If you installed ProDuSe:

produse run_produse -c /path/to/produse/config/file --fastqs /path/to/fastq.R1 /path/to/fastq.R2

If you did not install ProDuSe:

/path/to/ProDuSe/ProDuSe/ProdusePipleine.py -c /path/to/produse/config/file --fastqs /path/to/fastq.R1 /path/to/fastq.R2

All results will be placed in the current working directory (this can be changed using -d), under produse_analysis_directory.

Running multiple samples at once

ProDuSe can process multiple samples sequentially with the same command. You will need a sample configuration file to use this feature.

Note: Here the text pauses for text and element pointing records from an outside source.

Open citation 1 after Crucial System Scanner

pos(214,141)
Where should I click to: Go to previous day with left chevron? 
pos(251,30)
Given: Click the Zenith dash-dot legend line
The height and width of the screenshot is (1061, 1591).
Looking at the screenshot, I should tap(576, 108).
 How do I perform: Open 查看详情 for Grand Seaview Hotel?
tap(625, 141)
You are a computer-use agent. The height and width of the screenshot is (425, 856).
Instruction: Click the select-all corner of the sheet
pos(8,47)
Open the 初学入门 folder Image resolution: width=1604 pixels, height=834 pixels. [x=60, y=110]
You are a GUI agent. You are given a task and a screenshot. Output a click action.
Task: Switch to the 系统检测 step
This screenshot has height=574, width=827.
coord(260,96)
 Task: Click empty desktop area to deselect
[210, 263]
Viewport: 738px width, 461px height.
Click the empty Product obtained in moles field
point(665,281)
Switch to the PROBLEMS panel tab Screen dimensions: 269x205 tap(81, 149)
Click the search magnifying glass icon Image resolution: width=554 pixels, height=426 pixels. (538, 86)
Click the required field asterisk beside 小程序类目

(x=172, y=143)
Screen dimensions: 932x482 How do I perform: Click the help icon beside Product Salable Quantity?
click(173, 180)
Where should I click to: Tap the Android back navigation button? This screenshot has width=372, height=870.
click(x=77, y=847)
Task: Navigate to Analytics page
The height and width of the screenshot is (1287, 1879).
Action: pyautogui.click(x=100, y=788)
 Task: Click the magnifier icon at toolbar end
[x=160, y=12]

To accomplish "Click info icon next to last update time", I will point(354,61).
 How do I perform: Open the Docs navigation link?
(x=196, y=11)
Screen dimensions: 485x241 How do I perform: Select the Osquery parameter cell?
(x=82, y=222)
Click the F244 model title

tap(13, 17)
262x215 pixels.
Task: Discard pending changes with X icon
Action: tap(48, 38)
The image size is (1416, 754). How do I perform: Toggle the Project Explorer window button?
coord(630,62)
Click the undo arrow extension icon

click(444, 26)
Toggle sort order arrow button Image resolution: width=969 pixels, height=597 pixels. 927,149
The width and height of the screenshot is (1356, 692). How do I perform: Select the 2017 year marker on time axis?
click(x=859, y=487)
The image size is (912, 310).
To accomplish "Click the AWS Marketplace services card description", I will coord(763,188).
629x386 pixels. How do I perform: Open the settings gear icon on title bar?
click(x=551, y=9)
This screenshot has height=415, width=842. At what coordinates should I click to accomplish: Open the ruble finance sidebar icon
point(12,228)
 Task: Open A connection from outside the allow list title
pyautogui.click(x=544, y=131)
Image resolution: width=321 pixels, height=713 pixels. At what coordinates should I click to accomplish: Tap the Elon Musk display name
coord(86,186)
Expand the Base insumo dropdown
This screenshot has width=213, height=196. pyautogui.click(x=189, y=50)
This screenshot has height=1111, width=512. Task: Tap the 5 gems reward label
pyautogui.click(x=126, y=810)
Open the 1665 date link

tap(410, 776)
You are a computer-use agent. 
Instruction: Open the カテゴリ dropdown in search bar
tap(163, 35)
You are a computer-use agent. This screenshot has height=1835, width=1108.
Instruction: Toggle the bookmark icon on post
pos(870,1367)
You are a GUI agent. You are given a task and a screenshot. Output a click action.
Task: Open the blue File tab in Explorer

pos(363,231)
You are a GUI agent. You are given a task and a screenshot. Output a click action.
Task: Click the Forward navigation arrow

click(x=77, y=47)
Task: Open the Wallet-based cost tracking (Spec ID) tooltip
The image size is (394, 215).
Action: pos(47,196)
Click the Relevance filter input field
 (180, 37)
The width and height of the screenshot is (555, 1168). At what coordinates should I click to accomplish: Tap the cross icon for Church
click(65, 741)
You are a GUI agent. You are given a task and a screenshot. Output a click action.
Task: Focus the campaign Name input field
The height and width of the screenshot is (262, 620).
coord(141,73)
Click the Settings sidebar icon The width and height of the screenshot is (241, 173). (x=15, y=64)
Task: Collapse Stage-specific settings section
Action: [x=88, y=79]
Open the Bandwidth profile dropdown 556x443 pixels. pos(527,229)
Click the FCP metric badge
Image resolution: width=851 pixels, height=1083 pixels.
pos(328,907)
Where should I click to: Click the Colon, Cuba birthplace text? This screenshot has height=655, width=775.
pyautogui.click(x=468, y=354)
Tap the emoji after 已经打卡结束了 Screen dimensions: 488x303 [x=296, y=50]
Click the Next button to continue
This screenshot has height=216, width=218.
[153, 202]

Specify each sample in this configuration file:

[Sample1]
fastqs=/path/to/Sample1/fastq.R1,/path/to/Sample1/fastq.R2

[Sample2]
fastqs=/path/to/Sample2/fastq.R1,/path/to/Sample2/fastq.R2

If you would like to specify different parameters for each sample, they can be specified in the sample_config file:

[Sample1]
fastqs=/path/to/Sample1/fastq.R1,/path/to/Sample1/fastq.R2
barcode_sequence=NNNWSMRWSYWKMWW
barcode_position=000111111111111

[Sample2]
fastqs=/path/to/Sample2/fastq.R1,/path/to/Sample2/fastq.R2
max_mismatch=2

Arguments specified in the sample config file will only be used for that sample

Note

Parameters specified in the sample configuration file take precidence for that sample

When running ProDuSe, this sample configuration file will be specified instead of fastq files.

If ProDuSe is installed:

produse run_produse -c /path/to/produse/config/file *-sc /path/to/sample/configuration/file*

If ProDuSe is not installed:

/path/to/ProDuSe/ProDuSe/ProdusePipleine.py -c /path/to/produse/config/file *-sc /path/to/sample/configuration/file*

All results will be outputted in individual sample directories under ‘produse_analysis_directory’.